De la mano me tomó y nos fuimos para la casa. Todos estaban dormidos, mi tía me acostó y me cobijó prometiéndome no contar que yo me había perdido.
Que buena es mi tía !-dije yo para mis adentros- Cuando mi mamá venga de San Salvador le voy a contar cómo me ha cuidado de bonito--
Mis padres habían ido a la capital en el tren, me dijeron que sólo por una semana pero ya eran muchos los días, pero como tía Rosita me quería y me cuidaba pues no los echaba mucho de menos.

Esa noche, después de los momentos angustiosos de haberme perdido, ya en mi cama bien contentita al rato ya bien obediente me dormí, pero antes de dormirme escuché algo como un balbucèo de tia Rosita y unas palabras duras de parte de mi abuela:
“¡Como te metas en un hijuemacho verás de quién son las mulas!”.
Quizá estaban contando chistes de machos y mulas o a saber. No sé qué pasaba ni me preocupé más porque, más podía el sueño.
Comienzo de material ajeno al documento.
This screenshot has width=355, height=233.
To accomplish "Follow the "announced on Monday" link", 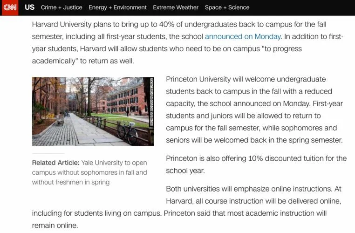I will tap(243, 36).
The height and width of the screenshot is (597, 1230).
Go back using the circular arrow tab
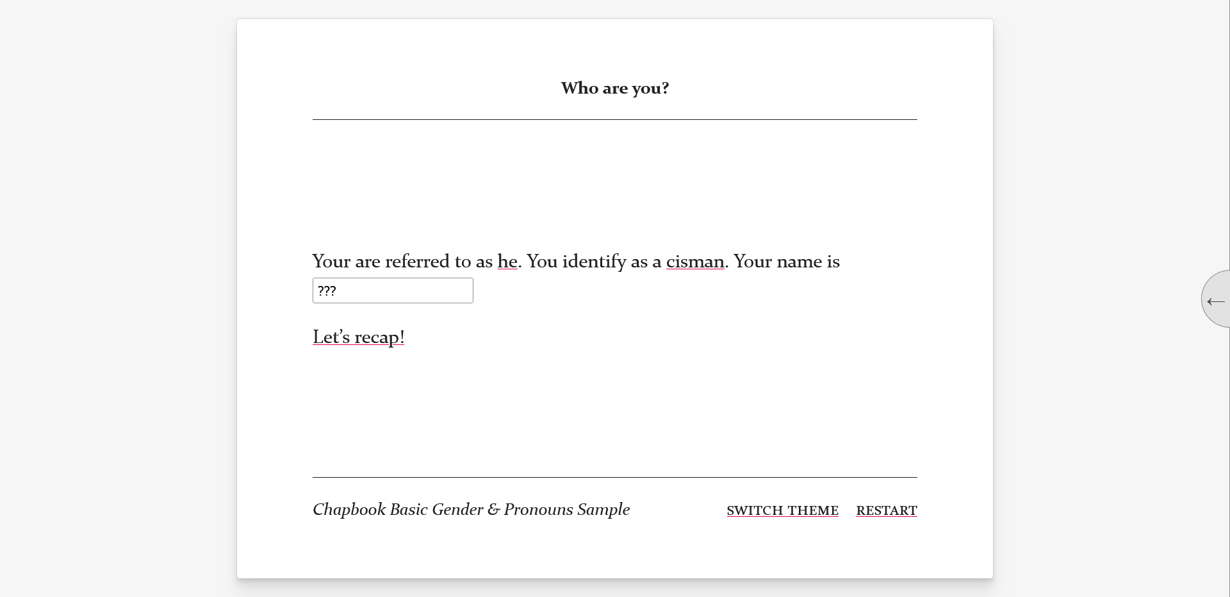pyautogui.click(x=1215, y=301)
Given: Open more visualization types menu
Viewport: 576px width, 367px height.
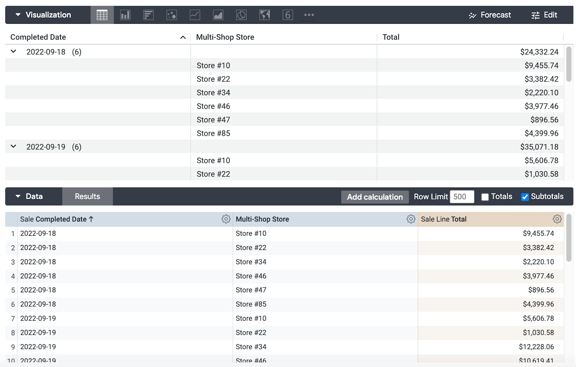Looking at the screenshot, I should point(309,15).
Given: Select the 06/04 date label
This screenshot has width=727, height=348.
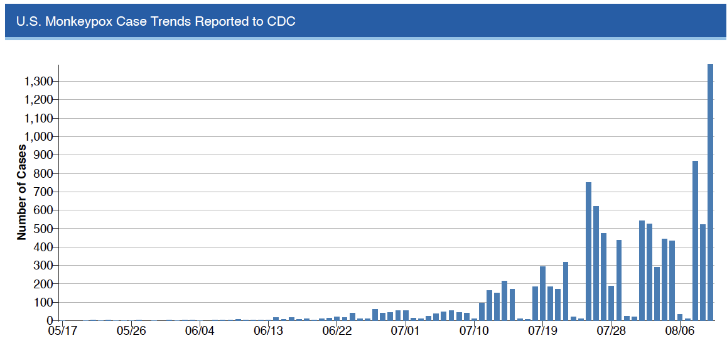Looking at the screenshot, I should click(x=200, y=330).
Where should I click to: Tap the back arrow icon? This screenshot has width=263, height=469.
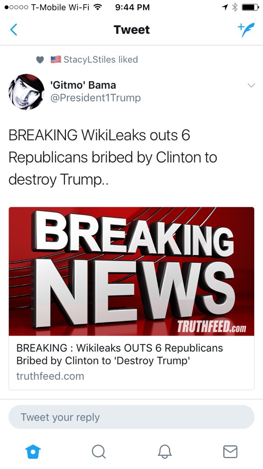(x=13, y=30)
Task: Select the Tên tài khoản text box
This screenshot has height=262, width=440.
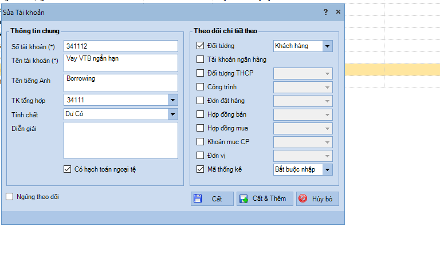Action: click(x=120, y=62)
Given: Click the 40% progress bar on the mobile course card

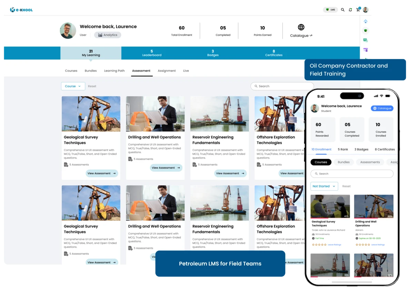Looking at the screenshot, I should tap(319, 218).
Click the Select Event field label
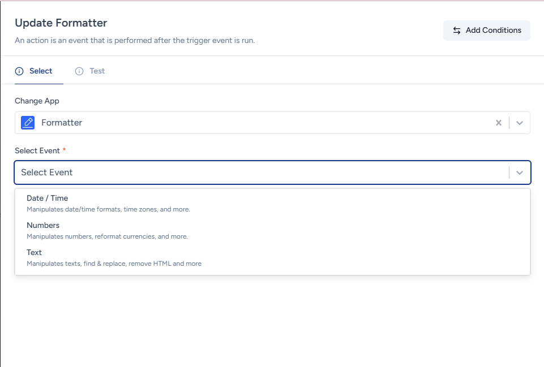Image resolution: width=544 pixels, height=367 pixels. [x=37, y=150]
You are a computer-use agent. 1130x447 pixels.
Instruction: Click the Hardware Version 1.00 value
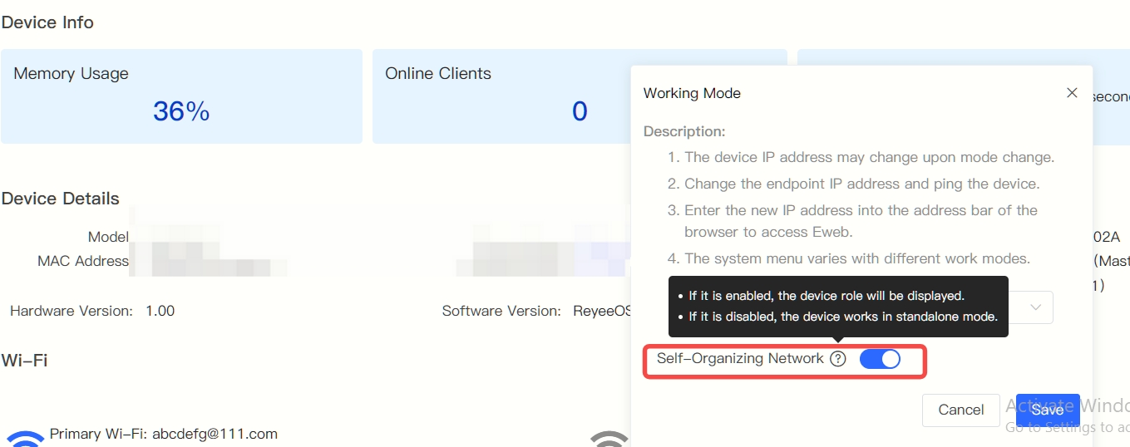coord(160,311)
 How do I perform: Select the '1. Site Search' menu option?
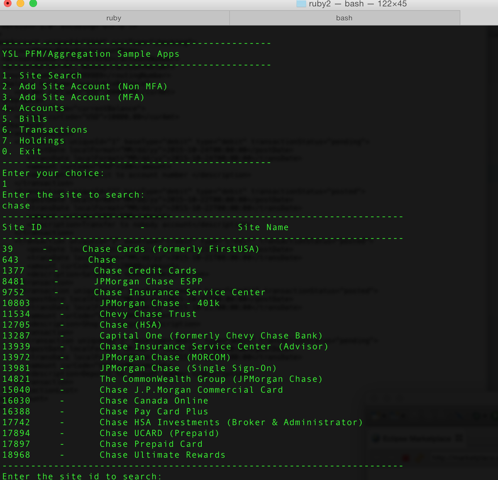(x=42, y=75)
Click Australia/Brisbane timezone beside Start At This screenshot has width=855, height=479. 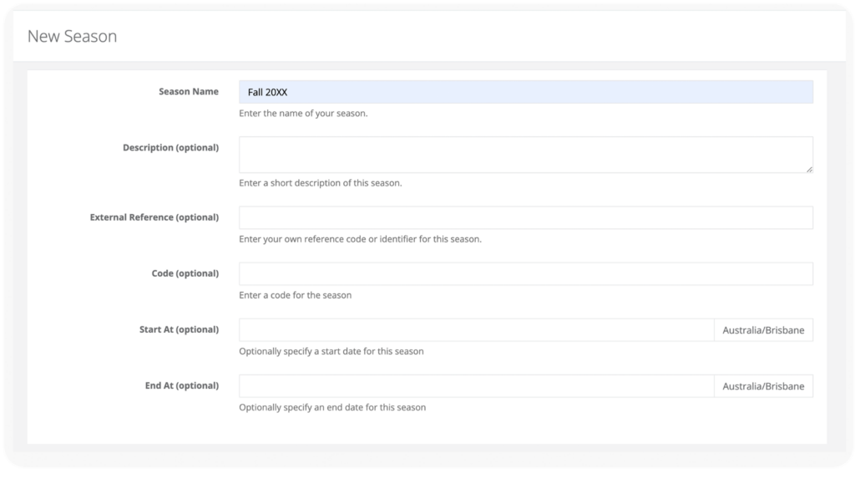tap(763, 330)
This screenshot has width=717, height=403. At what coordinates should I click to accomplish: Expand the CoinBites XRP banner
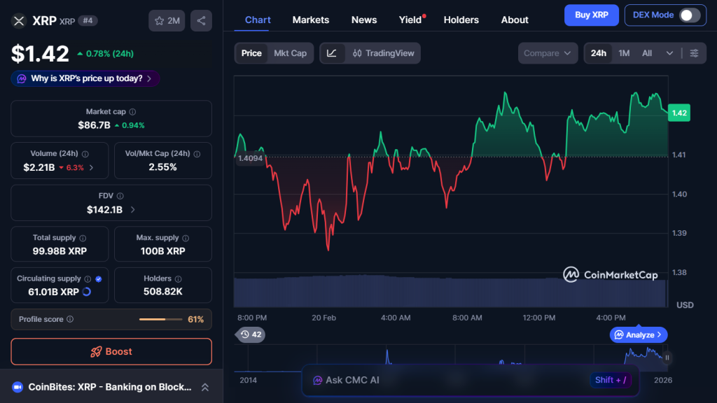(205, 387)
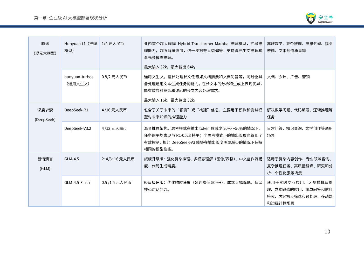Click the 1/4 元人民币 price cell
364x257 pixels.
[113, 44]
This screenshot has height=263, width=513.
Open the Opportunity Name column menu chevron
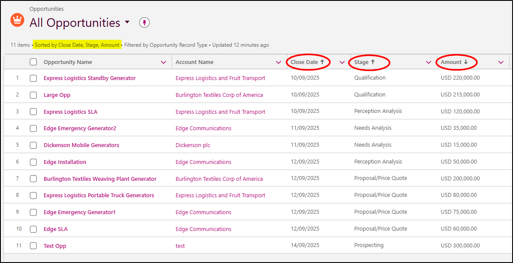[164, 62]
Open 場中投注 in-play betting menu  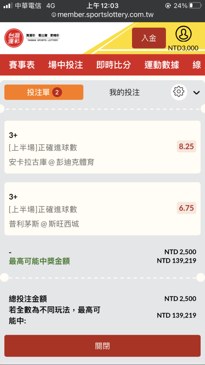(x=66, y=65)
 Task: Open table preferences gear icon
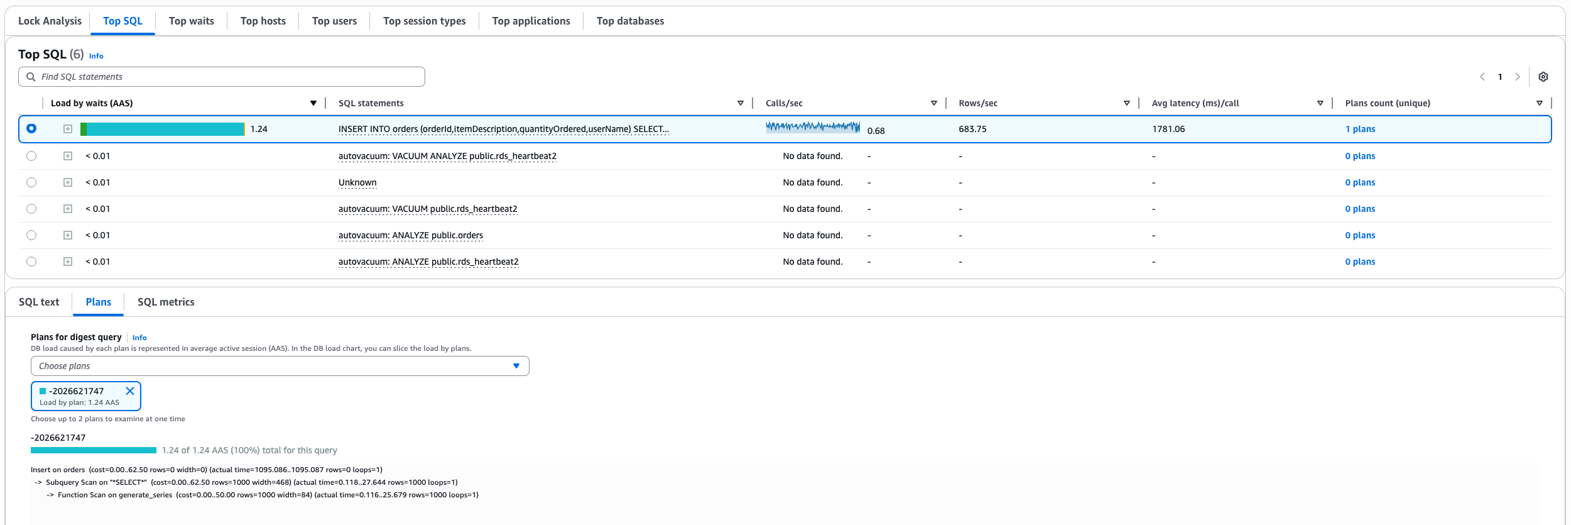point(1543,77)
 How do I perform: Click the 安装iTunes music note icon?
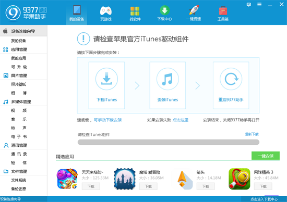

Nada sucedió al día siguiente, ni al día siguiente, ni al otro, sino que como a los dos meses. Mis padres ya habían regresado, y para mi tía era mas difícil la excusa de cuidarme, a mí me hacían falta los sorbetes y un día le dije:
--Tía Rosita, ¿cuándo vamos a ir otra vez a jugar lodo?--
--¿Qué es eso muchachita?-- preguntó mi madre, y mi tía en esos momentos me aventó una mirada de: “Hoy te mato mona chismosa”. Mi abuelita había oído la pregunta y se puso atenta.
-- ¿Cómo es eso hijita, eso de ir a jugar lodo?--
Tuve la impresión de que había metido la pata porque tía Rosita, quien iba hacia la tienda, se dio media vuelta y puso el dedo en la boca, como diciendo ¡shhhh!
Yo quería a tía Rosita, ya no quise decir más, y como insistían en querer saber la continuación de mi pregunta yo me puse a llorar, luego a berrear, luego me tiré al suelo y quizá me puse hasta azul del berrinche porque mi madre, al ver que yo estaba azul por aguantar la respiración para no seguir diciendo nada, se dió cuenta de que era una pataleta de tantas que yo hacía, y me dejó caer un pichel de agua helada. Me asusté y me levanté al momento, pero la interrogación había sido interrumpida.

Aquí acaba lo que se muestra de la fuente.